Abstract Congenital hydrocephalus (CH), characterized by cerebral ventriculomegaly (CV), is among the most common and least understood pediatric neurosurgical disorders. We have identified in the largest-assembled CV cohort (>2,697 parent-proband trios) an exome-wide significant enrichment of protein-altering de novo variants (DNVs) in LDB1 (p = 1.11 x 10-15). Eight unrelated patients with ventriculomegaly, developmental delay, and dysmorphic features harbored loss-of-function DNVs that truncate LDB1’s carboxy-terminal LIM interaction domain, which regulates assembly of LIM homeodomain-containing transcriptional modulators.
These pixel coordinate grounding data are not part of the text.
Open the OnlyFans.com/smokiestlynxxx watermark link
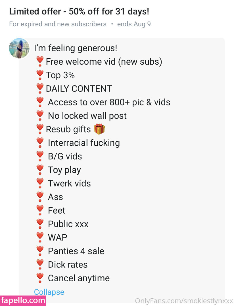Image resolution: width=234 pixels, height=306 pixels. pos(184,301)
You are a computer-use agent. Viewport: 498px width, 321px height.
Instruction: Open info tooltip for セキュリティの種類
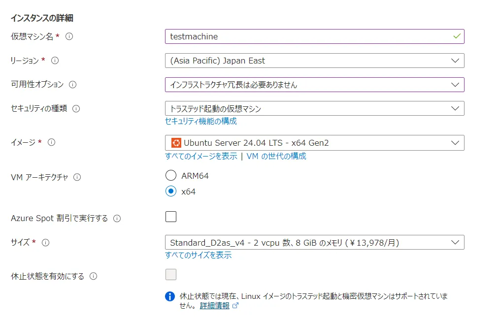click(76, 108)
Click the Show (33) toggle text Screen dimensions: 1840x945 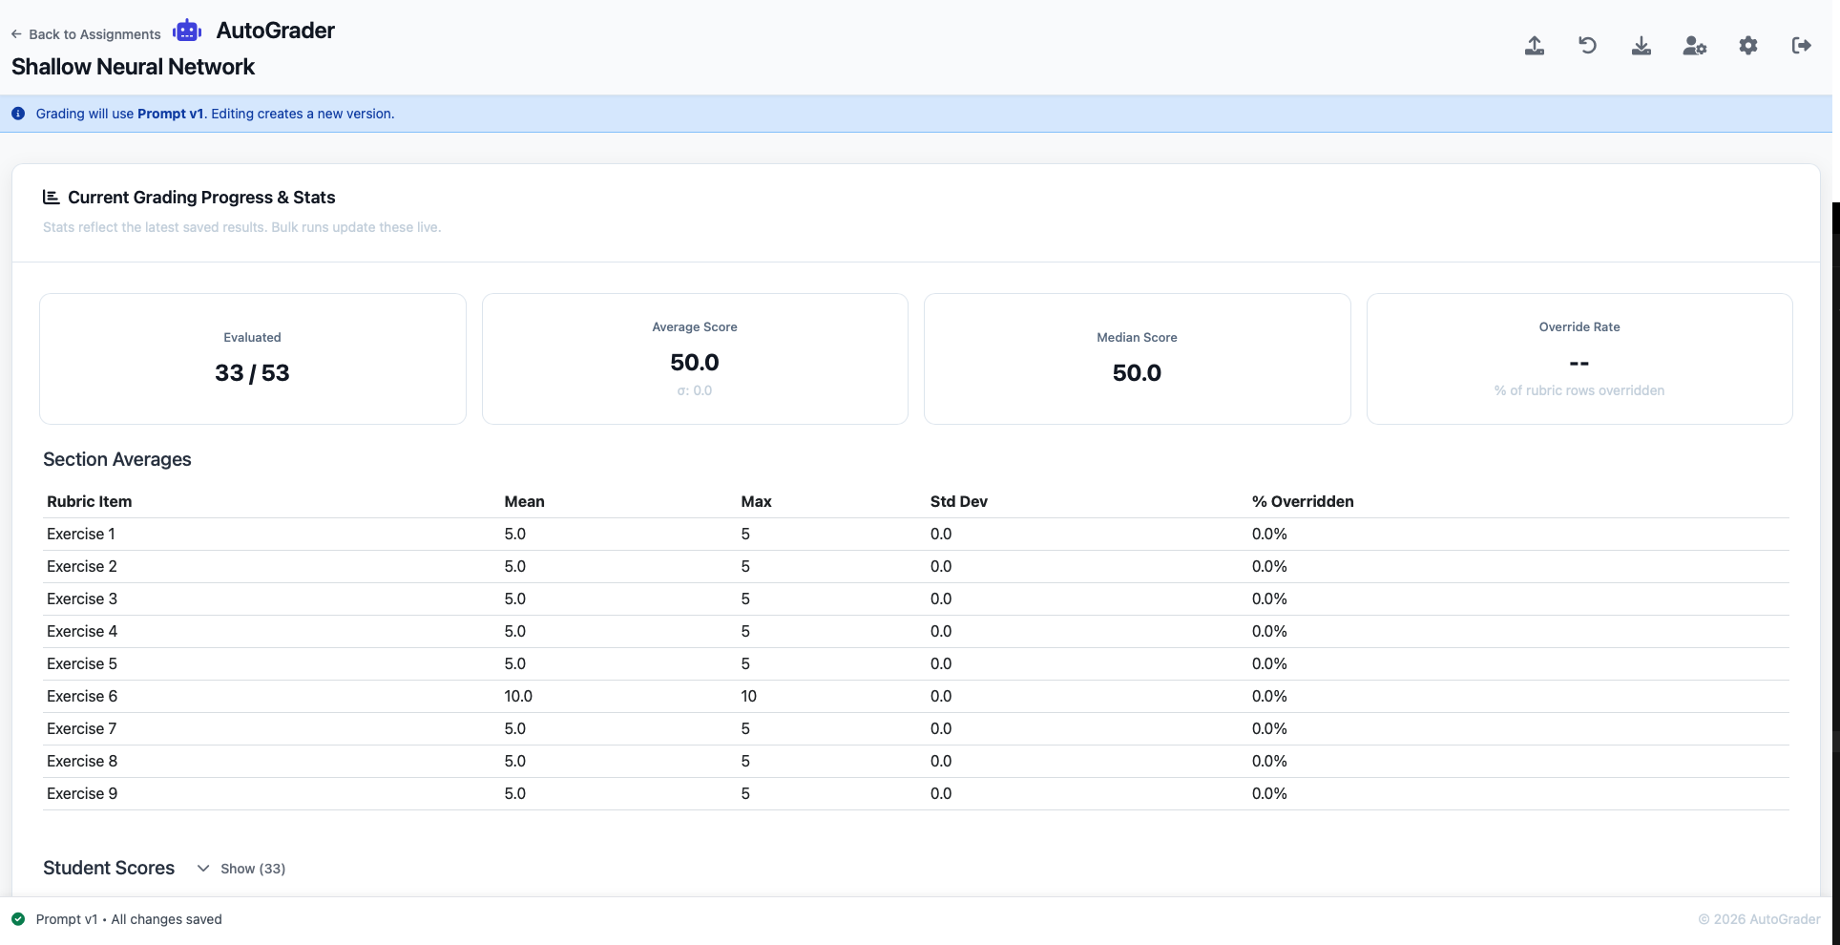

Integrative multiomic analyses suggest LDB1 is a key transcriptional regulator in ventricular neuroprogenitors through it’s binding to LIM-homeodomain proteins, including SMARCC1 and ARID1B. Indeed, LIM-homeodomain-containing genes carry a disproportionate burden of protein-damaging DNVs in our cohort, with SMARCC1 (p = 5.83 x 10-9) and ARID1B (p = 1.80 x 10-17) surpassing exome-wide significance thresholds. These data identify LBD1 as a novel neurodevelopmental disorder gene and suggest an LDB1-regulated transcriptional program is essential for human brain morphogenesis.